Dr. Salese and co-authors explored 24 deep, enclosed craters in the Martian northern hemisphere, with floors lying roughly 2.5 miles (4 km) below ‘sea level.’

The scientists found features on the floors of these craters that could only have formed in the presence of water.

Many craters contain multiple features, all at depths of 2.5 to 2.8 miles (4-4.5 km) — indicating that these craters once contained pools and flows of water that changed and receded over time.

Features include channels etched into crater walls, valleys carved out by sapping groundwater, dark, curved deltas thought to have formed as water levels rose and fell, ridged terraces within crater walls formed by standing water, and fan-shaped deposits of sediment associated with flowing water.
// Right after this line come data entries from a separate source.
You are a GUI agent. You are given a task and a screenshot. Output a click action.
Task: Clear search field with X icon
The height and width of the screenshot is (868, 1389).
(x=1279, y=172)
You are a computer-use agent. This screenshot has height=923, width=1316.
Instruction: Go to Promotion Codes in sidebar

The water level aligns with the proposed shorelines of a putative ocean thought to have existed on the planet 3-4 billion years ago.

“We think that this ocean may have connected to a system of underground lakes that spread across the entire planet,” said co-author Dr. Gian Gabriele Ori, director of the Università D’Annunzio’s International Research School of Planetary Sciences in Italy.

“These lakes would have existed around 3.5 billion years ago, so may have been contemporaries of a Martian ocean.”

This diagram shows a model of how crater basins on Mars evolved over time and how they once held water. This model forms the basis of a new study into groundwater on Mars, which found that a number of deep basins -- with floors sitting over 2.5 miles (4 km) deep -- show signs of having once contained pools of water. Images -- from the context camera onboard NASA’s Mars Reconnaissance Orbiter -- show examples of the different features observed in the basins. There are three main stages: in the first (top), the crater basin is flooded with water and water-related features -- deltas, sapping valleys, channels, shorelines, and so on -- form within. In the second stage (middle), the planet-wide water level drops and new landforms emerge as a result. In the final stage (bottom), the crater dries out and becomes eroded, and features formed over the previous few billions of years are revealed. Image credit: NASA / JPL-Caltech / MSSS / F. Salese et al.

This diagram shows a model of how crater basins on Mars evolved over time and how they once held water. This model forms the basis of a new study into groundwater on Mars, which found that a number of deep basins — with floors sitting over 2.5 miles (4 km) deep — show signs of having once contained pools of water. Images — from the context camera onboard NASA’s Mars Reconnaissance Orbiter — show examples of the different features observed in the basins. There are three main stages: in the first (top), the crater basin is flooded with water and water-related features — deltas, sapping valleys, channels, shorelines, and so on — form within. In the second stage (middle), the planet-wide water level drops and new landforms emerge as a result. In the final stage (bottom), the crater dries out and becomes eroded, and features formed over the previous few billions of years are revealed. Image credit: NASA / JPL-Caltech / MSSS / F. Salese et al.

The team also spotted signs of minerals within five of the craters that are linked to the emergence of life on Earth: various clays, carbonates, and silicates.

The finding adds weight to the idea that these basins on Mars may once have had the ingredients to host life.

Moreover, they were the only basins deep enough to intersect with the water-saturated part of Mars’ crust for long periods of time, with evidence perhaps still buried in the sediments today.

“Findings like this are hugely important; they help us to identify the regions of Mars that are the most promising for finding signs of past life,” said Mars Express project scientist Dr. Dmitri Titov, who was not involved in the study.

The findings were published in the Journal of Geophysical Research: Planets.